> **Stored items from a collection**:
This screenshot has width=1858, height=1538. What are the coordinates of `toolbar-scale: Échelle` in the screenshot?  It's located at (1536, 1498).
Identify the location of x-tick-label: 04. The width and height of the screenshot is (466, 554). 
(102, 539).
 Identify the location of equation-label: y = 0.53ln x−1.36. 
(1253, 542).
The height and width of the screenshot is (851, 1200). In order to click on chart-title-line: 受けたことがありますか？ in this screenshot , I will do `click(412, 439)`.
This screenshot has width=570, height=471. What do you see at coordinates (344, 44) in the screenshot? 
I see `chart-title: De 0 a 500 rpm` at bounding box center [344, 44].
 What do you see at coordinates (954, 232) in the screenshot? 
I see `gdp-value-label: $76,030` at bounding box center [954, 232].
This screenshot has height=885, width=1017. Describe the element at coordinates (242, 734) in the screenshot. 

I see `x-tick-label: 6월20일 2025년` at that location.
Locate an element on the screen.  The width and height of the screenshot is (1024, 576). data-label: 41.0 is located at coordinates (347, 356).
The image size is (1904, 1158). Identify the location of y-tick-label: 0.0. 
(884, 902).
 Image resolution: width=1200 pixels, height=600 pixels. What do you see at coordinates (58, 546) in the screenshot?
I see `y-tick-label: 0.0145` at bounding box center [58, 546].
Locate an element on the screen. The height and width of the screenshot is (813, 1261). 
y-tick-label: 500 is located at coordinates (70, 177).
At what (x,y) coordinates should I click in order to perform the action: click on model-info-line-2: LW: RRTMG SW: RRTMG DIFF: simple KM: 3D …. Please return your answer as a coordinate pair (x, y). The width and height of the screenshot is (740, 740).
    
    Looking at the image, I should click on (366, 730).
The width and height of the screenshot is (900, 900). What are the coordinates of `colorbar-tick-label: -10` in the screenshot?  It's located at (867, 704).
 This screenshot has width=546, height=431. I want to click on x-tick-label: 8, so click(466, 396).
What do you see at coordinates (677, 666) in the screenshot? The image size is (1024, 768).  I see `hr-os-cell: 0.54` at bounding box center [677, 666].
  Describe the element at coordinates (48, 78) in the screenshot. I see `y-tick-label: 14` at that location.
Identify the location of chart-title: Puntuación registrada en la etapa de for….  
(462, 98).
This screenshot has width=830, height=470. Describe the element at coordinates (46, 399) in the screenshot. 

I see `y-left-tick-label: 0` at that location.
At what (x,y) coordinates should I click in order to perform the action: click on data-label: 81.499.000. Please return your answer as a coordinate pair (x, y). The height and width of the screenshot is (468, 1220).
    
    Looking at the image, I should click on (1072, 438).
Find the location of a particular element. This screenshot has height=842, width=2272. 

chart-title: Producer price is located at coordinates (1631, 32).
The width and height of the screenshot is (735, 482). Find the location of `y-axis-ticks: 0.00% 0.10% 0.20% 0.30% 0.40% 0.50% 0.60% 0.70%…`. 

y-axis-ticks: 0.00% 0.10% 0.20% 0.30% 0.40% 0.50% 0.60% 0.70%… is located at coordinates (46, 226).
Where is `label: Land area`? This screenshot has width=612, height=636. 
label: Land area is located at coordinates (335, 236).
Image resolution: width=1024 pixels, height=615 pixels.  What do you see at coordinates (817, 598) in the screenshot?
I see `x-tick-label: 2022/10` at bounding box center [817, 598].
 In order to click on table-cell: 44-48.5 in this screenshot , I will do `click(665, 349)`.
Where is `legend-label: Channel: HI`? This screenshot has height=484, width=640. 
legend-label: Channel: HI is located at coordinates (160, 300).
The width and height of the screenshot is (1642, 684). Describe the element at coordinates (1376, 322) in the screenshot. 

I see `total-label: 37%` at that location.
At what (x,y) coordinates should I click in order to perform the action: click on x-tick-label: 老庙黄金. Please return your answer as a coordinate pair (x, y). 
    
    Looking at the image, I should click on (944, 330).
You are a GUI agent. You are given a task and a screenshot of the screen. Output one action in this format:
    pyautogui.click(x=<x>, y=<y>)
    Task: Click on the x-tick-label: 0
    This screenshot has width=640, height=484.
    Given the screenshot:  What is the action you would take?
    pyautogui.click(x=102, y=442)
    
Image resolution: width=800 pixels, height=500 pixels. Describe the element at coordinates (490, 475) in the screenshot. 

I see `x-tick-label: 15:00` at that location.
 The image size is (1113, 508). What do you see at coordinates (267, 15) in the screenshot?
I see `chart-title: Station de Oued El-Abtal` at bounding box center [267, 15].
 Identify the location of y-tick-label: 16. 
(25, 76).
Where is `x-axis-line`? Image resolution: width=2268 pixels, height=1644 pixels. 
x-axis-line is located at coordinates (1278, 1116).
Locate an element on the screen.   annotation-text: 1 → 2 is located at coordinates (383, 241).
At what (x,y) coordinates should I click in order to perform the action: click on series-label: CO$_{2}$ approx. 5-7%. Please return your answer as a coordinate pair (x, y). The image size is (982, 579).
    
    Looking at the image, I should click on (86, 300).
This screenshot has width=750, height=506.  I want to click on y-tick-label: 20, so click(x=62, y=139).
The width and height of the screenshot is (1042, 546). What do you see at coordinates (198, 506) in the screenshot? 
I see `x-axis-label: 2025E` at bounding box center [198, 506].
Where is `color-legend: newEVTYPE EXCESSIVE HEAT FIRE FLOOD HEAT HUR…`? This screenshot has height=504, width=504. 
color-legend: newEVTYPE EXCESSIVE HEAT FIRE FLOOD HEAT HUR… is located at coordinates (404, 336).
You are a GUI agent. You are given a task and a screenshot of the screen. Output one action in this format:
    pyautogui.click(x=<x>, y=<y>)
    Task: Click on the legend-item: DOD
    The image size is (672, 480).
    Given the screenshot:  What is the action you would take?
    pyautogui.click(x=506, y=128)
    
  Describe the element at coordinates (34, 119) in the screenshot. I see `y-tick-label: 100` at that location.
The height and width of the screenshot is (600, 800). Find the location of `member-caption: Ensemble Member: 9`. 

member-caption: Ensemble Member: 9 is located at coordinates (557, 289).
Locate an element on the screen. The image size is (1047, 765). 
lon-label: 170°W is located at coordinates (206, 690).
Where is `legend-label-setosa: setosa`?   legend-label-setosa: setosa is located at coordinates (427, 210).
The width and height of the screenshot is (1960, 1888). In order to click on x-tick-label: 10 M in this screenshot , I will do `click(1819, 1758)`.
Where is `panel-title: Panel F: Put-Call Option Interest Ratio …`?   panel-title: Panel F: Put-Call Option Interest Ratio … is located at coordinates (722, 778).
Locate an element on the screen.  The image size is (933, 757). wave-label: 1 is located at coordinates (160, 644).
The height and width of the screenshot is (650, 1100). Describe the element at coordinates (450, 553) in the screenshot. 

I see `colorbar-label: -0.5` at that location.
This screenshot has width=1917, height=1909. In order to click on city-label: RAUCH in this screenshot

> **WHAT YOU HAVE TO DO**: Rewrite the data from the line with "Identify the location of equation-label: y" up to and including the line with "The height and width of the screenshot is (851, 1200)." as a JSON list of strings, one string per line, leaving out any blank lines.

> **OUTPUT OF THE TASK**:
[
  " Identify the location of equation-label: y = 0.53ln x−1.36. ",
  "(1253, 542).",
  "The height and width of the screenshot is (851, 1200). In order to click on chart-title-line: 受けたことがありますか？ in this screenshot , I will do `click(412, 439)`."
]